# EXERCICE 1:
Recopiez, dans l'extrait sur le procès de Janning, le passage allant de « A l’acmé de » à « une autre défense. ».
# EXERCICE 2:
Réécrivez sous forme de liste le paragraphe de l'extrait sur le procès de Janning qui commence par « A l'acmé de cet insupportable interrogatoire », en conservant ses faits principaux.

Au tour de la jeune femme. Mlle Hoffman est une allemande qui aurait eu une relation avec un juif contraire à la loi sur la « pollution raciale. Le juge a condamné à mort celui-ci selon les lois nazies. Contre interrogatoire très intrusif de l’avocat : ne vous va-t-il pas embrassé ? Pris sur ses genoux ? Son seul but est de légitimer la décision des juges en démontrant qu’ils ont fait ici aussi une application stricte de la loi à des faits indubitables. Haywood, malgré les objurgations de Lawson, laisse l’avocat harceler sur le témoin. Malgré cet assaut, la femme terrassée par l’interrogatoire, balbutie que cet homme fut après la mort de ses parents un père pour elle. Un père, rien de plus.

 

A l’acmé de cet insupportable interrogatoire, Janning se dresse. Stupéfaction. Agitation sur le banc de la défense. Il demande contre l’avis de son avocat à témoigner. A partir de ce moment, l’accusé sera plus grand que son défenseur. Comment accepter cette défense négationniste qui présente ces témoins comme des « criminels » selon la loi nazie ? Peut-on, au nom de la défense, justifier de tels actes sans jeter un regard résolument désapprobateur sur ces faits ? Cette attitude prolonge l’action du crime contre l’humanité. Face à cela, la haute stature de Janning annonce une autre défense.  

 

Janning une « figure tragique » ?

 

A cet instant se joue le drame de la conscience allemande incarné par le jeune avocat et l’altier juriste. L’avocat se dit le défenseur du peuple allemand abusé par une poignée d’extrémistes qui se sont emparés du pouvoir… et de la loi. Les juges n’avaient pas d’autre solution que de l’appliquer. « The judge doesn’t make the law, he carries out the laws of this country ». Ils ne sont que des exécutants. Janning, à l’inverse, plaide coupable. Il se fait le témoin à charge dans sa propre cause. « Le procès du juif n’est pas un procès mais un rite sacrificiel. Il se situe dans la mouvance du sacrifice de juifs induits par l’utopie raciale à laquelle tout le peuple allemand a cru. Le verdict était déjà rendu. » Il déchire donc la belle plaidoirie de son avocat et fait entendre la vérité dans son aveu de sa culpabilité.  « Où étions nous quand on parquait les gens dans les trains, quand on les expédiait à Dachau, où étions nous quand Hitler hurlait sa haine. Nous ne savions pas tout mais nous savions sans vraiment vouloir savoir. »

# BLOC DE DONNÉES:

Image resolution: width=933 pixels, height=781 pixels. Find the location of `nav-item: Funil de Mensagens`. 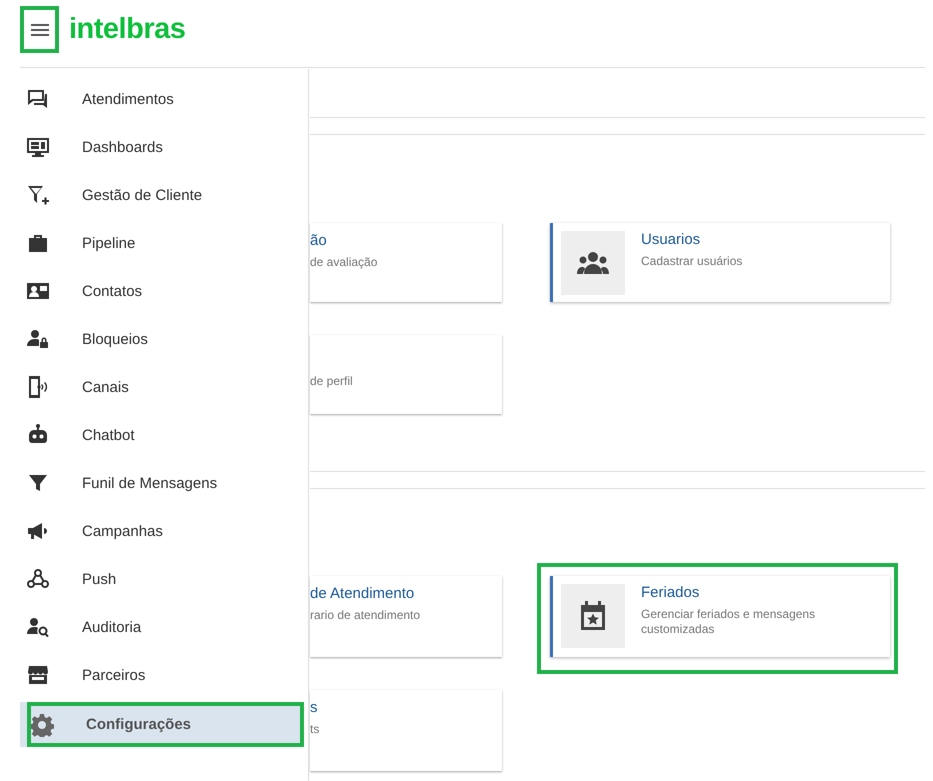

# RÉPONSE 1:
A l’acmé de cet insupportable interrogatoire, Janning se dresse. Stupéfaction. Agitation sur le banc de la défense. Il demande contre l’avis de son avocat à témoigner. A partir de ce moment, l’accusé sera plus grand que son défenseur. Comment accepter cette défense négationniste qui présente ces témoins comme des « criminels » selon la loi nazie ? Peut-on, au nom de la défense, justifier de tels actes sans jeter un regard résolument désapprobateur sur ces faits ? Cette attitude prolonge l’action du crime contre l’humanité. Face à cela, la haute stature de Janning annonce une autre défense.

# RÉPONSE 2:
- Au plus fort de l'interrogatoire, Janning se lève, ce qui provoque la stupéfaction et l'agitation sur le banc de la défense.
- Contre l'avis de son avocat, il demande à témoigner. À partir de ce moment, l'accusé devient plus grand que son défenseur.
- Le texte juge inacceptable une défense négationniste qui présente les témoins comme des « criminels » selon la loi nazie et justifie ces actes sans les désapprouver.
- Cette attitude prolonge l'action du crime contre l'humanité.
- La haute stature de Janning annonce une autre défense.